Eat less, exercise more? I beg to differ
It’s constantly drummed into us that the only way to be lean and healthy is to eat less and exercise more. Well I don’t agree. I think we should be eating more and exercising less.
Let me explain.
For a start, I certainly believe that the main cause of weight gain comes down to calories in versus calories out. But you don’t have to eat less and exercise more in order to consume less calories and burn more calories.
In fact I eat more food, in volume, than I ever used to when I was eating a standard Western diet. Yet I’m consuming less calories.

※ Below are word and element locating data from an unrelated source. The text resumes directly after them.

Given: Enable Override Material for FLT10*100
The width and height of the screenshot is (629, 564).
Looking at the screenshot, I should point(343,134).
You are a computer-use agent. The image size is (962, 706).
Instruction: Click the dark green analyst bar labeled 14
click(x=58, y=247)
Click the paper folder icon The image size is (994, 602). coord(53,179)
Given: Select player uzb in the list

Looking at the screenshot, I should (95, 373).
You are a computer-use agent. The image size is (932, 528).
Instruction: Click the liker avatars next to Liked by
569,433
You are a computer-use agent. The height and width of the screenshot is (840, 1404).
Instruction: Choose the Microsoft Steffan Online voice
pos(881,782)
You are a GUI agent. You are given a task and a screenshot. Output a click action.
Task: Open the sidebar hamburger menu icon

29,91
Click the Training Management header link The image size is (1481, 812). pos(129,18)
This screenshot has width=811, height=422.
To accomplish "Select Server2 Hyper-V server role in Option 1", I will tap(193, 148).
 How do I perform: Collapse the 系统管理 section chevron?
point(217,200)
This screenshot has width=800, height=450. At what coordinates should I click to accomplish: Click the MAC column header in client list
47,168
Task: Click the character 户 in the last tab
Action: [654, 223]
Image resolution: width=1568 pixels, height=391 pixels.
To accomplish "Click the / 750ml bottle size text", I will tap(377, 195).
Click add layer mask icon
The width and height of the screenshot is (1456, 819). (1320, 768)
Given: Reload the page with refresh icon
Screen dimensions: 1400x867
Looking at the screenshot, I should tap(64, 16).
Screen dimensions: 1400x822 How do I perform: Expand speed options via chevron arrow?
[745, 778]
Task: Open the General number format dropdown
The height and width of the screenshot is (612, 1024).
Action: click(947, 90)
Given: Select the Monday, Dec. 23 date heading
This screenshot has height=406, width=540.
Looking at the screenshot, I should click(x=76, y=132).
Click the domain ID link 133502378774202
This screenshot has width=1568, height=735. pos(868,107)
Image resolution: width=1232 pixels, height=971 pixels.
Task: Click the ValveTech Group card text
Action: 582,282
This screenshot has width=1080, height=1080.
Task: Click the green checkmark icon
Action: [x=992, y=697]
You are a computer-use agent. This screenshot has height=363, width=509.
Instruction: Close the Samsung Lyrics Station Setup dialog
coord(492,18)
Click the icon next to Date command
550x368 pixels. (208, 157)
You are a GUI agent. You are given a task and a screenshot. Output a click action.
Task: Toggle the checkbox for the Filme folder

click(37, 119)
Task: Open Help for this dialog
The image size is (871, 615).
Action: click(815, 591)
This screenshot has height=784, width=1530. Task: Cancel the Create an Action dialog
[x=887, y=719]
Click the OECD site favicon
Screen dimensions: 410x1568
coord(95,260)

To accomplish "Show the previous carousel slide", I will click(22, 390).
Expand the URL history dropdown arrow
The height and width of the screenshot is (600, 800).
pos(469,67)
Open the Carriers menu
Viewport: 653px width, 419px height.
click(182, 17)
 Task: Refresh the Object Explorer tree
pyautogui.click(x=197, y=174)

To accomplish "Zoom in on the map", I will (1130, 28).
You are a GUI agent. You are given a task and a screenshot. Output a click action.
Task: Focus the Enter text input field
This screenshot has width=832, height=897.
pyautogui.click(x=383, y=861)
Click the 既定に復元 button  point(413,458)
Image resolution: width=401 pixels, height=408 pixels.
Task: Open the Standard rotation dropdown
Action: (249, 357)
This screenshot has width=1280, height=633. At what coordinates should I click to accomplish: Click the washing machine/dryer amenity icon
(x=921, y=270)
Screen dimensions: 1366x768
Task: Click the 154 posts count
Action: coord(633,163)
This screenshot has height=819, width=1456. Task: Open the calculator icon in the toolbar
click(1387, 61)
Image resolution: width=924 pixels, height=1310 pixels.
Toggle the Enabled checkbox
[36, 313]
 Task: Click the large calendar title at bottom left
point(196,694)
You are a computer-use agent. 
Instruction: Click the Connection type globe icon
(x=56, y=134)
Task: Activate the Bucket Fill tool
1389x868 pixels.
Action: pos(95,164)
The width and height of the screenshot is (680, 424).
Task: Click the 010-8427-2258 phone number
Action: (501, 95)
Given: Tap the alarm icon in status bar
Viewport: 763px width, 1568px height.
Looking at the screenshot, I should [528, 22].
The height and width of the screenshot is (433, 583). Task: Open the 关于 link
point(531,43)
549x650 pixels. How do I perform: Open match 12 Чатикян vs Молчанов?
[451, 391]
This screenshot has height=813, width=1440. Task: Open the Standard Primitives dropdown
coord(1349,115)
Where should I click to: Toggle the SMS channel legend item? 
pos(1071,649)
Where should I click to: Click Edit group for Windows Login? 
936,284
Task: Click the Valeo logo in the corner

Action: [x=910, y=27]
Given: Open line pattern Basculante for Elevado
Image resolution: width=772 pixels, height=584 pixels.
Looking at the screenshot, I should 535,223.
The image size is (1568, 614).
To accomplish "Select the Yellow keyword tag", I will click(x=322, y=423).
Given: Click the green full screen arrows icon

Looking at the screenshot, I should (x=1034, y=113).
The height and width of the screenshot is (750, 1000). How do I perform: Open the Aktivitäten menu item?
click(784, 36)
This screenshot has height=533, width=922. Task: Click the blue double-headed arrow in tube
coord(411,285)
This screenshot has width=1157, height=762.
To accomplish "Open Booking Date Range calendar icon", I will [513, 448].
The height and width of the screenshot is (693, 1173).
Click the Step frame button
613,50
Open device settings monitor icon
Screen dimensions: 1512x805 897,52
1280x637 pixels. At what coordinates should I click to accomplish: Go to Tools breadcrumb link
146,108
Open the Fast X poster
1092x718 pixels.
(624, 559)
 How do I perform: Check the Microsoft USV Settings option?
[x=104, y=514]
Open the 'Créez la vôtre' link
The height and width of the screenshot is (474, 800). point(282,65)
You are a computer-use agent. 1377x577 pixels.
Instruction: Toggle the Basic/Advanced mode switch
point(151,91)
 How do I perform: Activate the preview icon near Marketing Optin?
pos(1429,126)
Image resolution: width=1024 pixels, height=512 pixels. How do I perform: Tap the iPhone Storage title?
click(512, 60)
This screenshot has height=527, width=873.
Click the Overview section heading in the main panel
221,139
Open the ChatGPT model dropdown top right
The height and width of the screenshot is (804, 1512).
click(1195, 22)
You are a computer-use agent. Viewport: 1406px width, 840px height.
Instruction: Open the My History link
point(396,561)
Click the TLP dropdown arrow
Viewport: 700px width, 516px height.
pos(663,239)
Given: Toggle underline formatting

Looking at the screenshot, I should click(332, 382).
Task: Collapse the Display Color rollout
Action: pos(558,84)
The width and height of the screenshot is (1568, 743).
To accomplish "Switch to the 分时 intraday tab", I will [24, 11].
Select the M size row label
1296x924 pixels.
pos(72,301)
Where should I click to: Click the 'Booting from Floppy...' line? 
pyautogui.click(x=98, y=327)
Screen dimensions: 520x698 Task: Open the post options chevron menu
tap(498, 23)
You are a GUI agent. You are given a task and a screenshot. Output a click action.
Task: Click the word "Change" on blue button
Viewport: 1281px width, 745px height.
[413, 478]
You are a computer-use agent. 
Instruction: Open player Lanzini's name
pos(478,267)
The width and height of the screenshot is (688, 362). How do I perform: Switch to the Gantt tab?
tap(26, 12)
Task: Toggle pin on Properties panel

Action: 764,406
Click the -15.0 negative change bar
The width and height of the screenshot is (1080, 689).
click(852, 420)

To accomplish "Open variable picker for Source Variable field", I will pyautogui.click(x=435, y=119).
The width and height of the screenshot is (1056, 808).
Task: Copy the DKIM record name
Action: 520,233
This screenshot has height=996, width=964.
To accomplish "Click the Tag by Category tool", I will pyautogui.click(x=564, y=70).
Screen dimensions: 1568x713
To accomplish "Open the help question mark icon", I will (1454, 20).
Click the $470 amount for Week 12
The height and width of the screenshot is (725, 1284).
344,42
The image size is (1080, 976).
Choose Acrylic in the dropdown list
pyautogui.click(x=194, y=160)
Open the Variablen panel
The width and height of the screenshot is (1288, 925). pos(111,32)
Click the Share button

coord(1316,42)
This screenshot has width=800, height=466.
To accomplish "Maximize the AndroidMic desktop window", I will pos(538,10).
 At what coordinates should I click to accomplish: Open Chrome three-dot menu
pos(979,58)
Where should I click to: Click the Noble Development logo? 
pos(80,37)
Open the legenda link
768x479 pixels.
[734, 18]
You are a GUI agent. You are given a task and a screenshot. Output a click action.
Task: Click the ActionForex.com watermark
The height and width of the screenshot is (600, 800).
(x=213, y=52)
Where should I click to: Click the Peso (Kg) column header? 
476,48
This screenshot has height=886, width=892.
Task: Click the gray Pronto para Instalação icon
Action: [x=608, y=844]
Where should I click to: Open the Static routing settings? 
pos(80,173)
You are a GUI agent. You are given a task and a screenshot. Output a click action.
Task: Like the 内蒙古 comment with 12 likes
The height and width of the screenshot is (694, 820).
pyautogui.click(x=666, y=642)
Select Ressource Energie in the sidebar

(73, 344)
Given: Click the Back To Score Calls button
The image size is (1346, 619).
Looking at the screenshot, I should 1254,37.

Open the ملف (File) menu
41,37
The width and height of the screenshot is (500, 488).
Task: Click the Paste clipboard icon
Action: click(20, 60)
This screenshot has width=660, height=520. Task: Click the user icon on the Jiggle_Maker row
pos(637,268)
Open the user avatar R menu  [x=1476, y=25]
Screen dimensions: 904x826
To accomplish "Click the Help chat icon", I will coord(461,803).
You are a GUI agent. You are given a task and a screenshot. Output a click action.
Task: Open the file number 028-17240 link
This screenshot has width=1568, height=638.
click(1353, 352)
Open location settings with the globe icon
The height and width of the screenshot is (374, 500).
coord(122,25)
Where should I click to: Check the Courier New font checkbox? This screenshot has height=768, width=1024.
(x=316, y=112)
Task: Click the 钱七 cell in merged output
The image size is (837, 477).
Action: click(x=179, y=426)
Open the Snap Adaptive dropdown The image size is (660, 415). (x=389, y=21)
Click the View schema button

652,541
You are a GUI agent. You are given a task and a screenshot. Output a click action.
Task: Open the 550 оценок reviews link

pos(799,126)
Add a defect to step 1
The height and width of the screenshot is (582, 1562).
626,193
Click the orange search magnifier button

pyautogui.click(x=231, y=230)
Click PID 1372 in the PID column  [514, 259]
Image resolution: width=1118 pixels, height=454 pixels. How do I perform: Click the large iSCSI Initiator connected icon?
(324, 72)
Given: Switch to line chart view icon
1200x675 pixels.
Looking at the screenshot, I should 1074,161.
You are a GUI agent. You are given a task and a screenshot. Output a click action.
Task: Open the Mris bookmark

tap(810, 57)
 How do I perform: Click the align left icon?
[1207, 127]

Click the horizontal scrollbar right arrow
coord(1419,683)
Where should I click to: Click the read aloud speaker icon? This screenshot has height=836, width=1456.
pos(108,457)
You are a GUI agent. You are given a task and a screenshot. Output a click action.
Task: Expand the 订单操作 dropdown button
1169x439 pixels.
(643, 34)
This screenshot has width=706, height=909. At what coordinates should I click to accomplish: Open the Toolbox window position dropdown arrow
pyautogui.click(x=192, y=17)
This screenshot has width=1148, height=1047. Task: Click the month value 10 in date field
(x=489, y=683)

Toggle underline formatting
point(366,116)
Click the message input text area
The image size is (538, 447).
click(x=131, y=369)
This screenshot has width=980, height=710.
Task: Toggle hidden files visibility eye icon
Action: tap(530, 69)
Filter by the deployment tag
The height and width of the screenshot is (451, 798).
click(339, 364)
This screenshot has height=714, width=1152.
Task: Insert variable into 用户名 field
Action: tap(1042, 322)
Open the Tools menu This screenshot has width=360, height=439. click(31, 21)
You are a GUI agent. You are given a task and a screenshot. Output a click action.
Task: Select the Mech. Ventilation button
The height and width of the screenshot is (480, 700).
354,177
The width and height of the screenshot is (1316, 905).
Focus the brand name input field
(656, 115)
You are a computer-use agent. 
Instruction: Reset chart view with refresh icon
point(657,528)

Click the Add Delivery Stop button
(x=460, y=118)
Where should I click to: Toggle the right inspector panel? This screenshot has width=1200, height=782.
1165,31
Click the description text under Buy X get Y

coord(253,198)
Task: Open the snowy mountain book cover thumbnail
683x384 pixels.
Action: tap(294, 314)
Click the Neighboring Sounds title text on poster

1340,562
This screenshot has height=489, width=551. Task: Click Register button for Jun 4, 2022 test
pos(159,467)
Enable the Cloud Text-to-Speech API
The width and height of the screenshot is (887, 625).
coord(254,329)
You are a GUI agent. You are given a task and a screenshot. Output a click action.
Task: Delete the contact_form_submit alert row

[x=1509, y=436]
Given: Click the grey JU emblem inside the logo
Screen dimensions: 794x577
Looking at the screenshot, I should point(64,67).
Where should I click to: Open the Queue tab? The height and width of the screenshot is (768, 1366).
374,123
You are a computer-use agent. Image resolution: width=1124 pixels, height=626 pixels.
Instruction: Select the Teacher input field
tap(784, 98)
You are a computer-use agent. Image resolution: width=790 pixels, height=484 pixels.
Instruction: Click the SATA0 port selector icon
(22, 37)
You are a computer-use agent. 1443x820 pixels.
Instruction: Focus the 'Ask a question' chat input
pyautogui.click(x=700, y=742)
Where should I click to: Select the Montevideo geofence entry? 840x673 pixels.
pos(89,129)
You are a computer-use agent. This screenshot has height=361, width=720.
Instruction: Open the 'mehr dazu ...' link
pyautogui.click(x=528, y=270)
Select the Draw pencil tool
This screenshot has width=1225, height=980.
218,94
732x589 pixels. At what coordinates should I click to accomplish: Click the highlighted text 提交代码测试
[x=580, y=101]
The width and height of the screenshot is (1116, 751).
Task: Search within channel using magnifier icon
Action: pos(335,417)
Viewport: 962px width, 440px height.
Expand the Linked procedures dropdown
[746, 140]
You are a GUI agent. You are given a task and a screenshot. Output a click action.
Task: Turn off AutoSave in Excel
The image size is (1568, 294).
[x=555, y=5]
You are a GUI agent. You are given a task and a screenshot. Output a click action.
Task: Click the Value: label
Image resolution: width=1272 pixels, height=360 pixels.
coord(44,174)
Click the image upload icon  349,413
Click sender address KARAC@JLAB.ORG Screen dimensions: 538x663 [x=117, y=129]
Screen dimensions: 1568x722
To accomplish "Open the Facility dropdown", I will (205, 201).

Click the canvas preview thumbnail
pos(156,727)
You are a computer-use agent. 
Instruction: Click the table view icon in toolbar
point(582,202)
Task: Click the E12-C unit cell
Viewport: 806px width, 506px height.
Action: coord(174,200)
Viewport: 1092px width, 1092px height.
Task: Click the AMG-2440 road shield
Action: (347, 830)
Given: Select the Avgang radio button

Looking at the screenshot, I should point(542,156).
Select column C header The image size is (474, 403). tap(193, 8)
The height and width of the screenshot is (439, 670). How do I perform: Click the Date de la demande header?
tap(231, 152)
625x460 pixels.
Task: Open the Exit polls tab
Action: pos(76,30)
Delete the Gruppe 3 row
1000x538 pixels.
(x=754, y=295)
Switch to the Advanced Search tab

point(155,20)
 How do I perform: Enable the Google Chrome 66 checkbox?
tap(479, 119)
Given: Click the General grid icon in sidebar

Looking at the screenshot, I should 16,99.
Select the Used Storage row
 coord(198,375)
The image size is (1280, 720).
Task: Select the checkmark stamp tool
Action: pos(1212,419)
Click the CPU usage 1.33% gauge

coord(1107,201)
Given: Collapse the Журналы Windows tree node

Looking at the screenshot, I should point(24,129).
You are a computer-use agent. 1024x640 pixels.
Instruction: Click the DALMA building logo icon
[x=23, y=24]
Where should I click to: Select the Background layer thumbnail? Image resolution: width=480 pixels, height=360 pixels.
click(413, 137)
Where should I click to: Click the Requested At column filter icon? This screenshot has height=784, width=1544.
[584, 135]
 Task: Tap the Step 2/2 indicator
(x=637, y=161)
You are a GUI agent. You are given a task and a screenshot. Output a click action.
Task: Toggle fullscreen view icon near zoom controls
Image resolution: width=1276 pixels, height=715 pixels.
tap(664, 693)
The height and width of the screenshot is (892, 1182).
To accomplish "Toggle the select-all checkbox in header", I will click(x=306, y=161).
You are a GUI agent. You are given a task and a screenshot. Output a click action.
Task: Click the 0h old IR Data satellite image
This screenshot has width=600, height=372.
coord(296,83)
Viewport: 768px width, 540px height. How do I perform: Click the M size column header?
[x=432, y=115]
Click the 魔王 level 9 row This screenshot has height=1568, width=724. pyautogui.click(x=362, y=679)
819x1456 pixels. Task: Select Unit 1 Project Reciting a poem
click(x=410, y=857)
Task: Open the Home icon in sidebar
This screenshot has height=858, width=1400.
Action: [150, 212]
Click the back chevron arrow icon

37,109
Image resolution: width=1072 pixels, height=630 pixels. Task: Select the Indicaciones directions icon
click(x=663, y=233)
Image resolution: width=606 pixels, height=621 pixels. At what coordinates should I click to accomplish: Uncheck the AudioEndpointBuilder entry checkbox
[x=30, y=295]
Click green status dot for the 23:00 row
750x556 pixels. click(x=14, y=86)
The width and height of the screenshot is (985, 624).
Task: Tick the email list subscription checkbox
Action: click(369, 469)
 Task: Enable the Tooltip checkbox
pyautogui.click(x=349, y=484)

This is simply because a traditional Mediterranean or Asian meal is typically based around vegetables, grains, beans, fruit, fish and poultry — foods that are bulky and filling, but low to moderate in calories. The more calorie-rich foods I enjoy — like olive oil, nuts and cheese — are more than counter-balanced by these lower calorie foods, so overall my meals are generally only moderate in calories.
That’s how Trudy and I stay lean while eating substantial amounts of delicious food.
When it comes to exercise, I’ve got this to say: If you enjoy doing it, keep it up — but if you don’t, give it up. Remember this simple fact — there are now more fitness centers and exercise gadgets than ever before in history, yet we’re the fattest and least fit we’ve ever been in history.
This dramatically demonstrates that exercising doesn’t work for the majority of people. Yes, it will work as long as you keep it up, but most of us don’t bother. And I can understand why, because it’s a lot of hard work!
A far better approach is simply to be more active as part of your everyday life. That’s how Mediterranean and Asian peoples have got their “exercise” for the last few thousand years. It’s also how Trudy and I get ours.
There are lots of fun ways to incorporate more calorie-burning movement into your life including: throwing around a Frisbee or football at the park or in your backyard; going for a scenic walk or cycle, walking around art galleries or museums; playing with the kids or your dog; dancing (take up lessons or simply dance around the house to your favorite CD); flying a kite; playing golf; making love; and even window shopping.
It’s also easy to slip movement unobtrusively into your daily life by doing things like: taking the stairs instead of the elevator; gardening; walking to your local store for convenience items; and cleaning your car by hand.